Stored data entries:
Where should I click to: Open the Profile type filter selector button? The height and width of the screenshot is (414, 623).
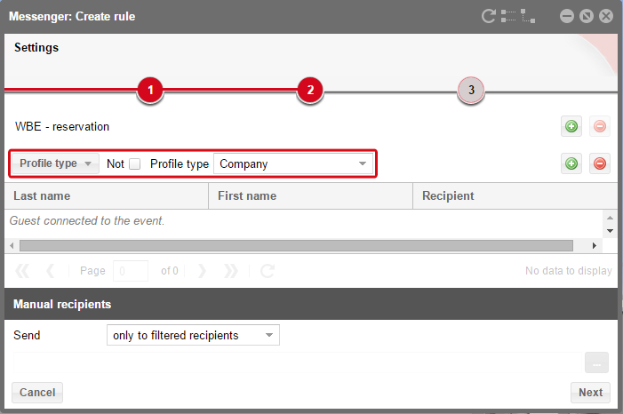55,163
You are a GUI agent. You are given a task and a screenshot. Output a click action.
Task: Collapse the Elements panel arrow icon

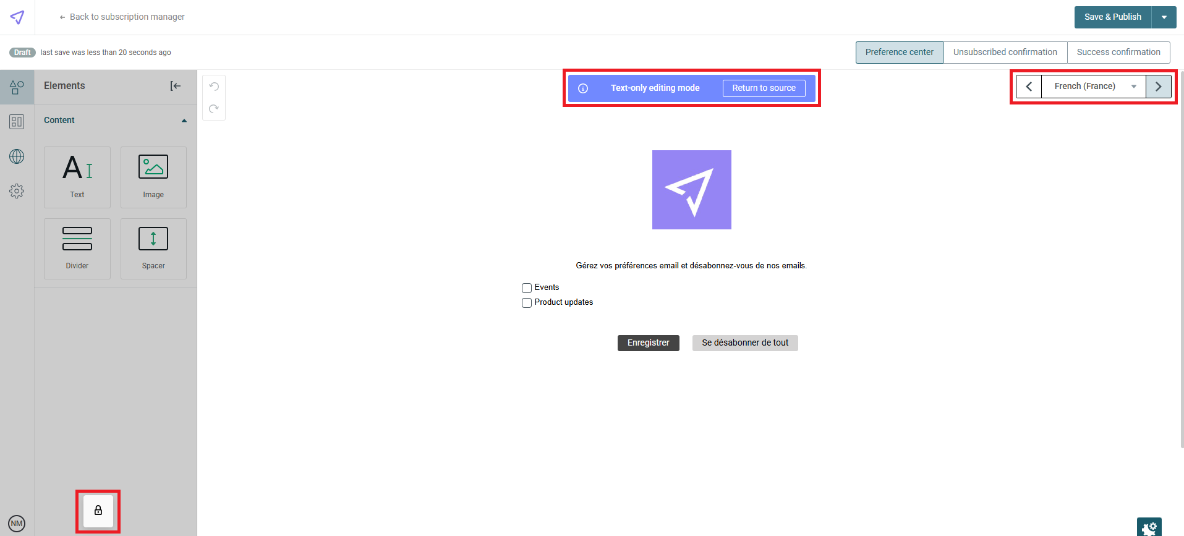tap(176, 86)
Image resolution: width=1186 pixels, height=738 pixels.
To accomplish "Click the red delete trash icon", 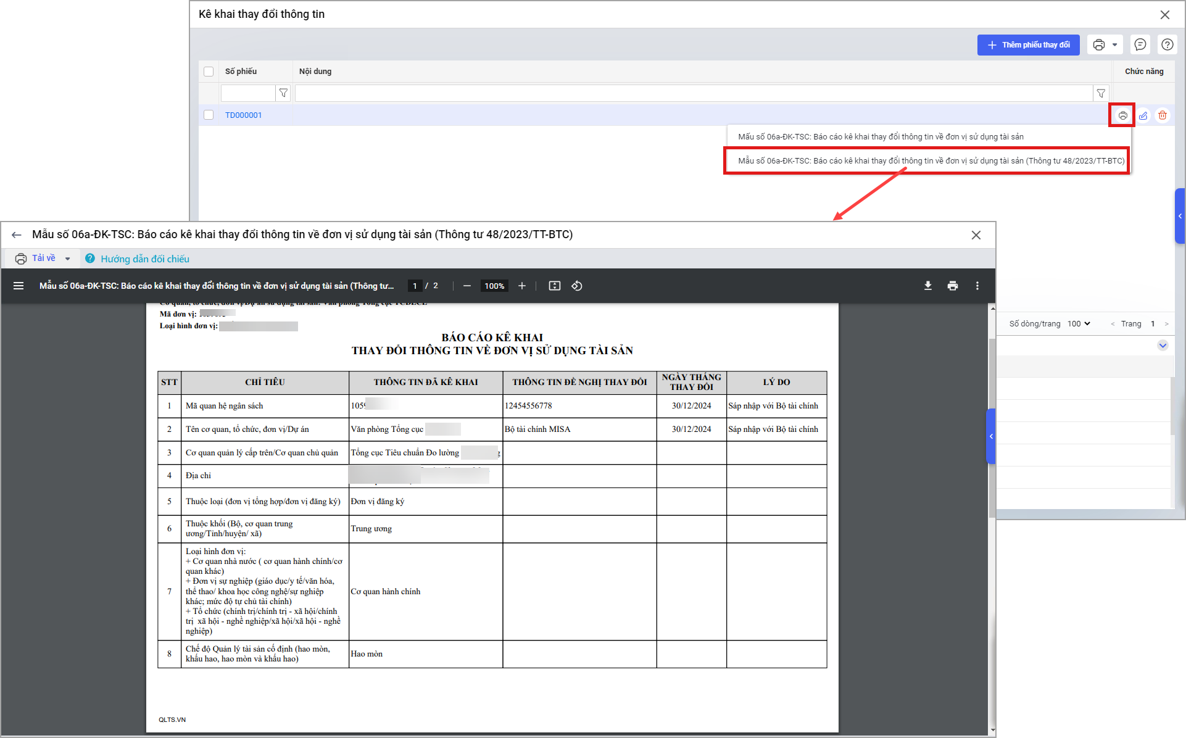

__EXERCISE TASK__
State how many lines of the rows contain the string "height". Give only the number.

__FINISHED EXERCISE__
2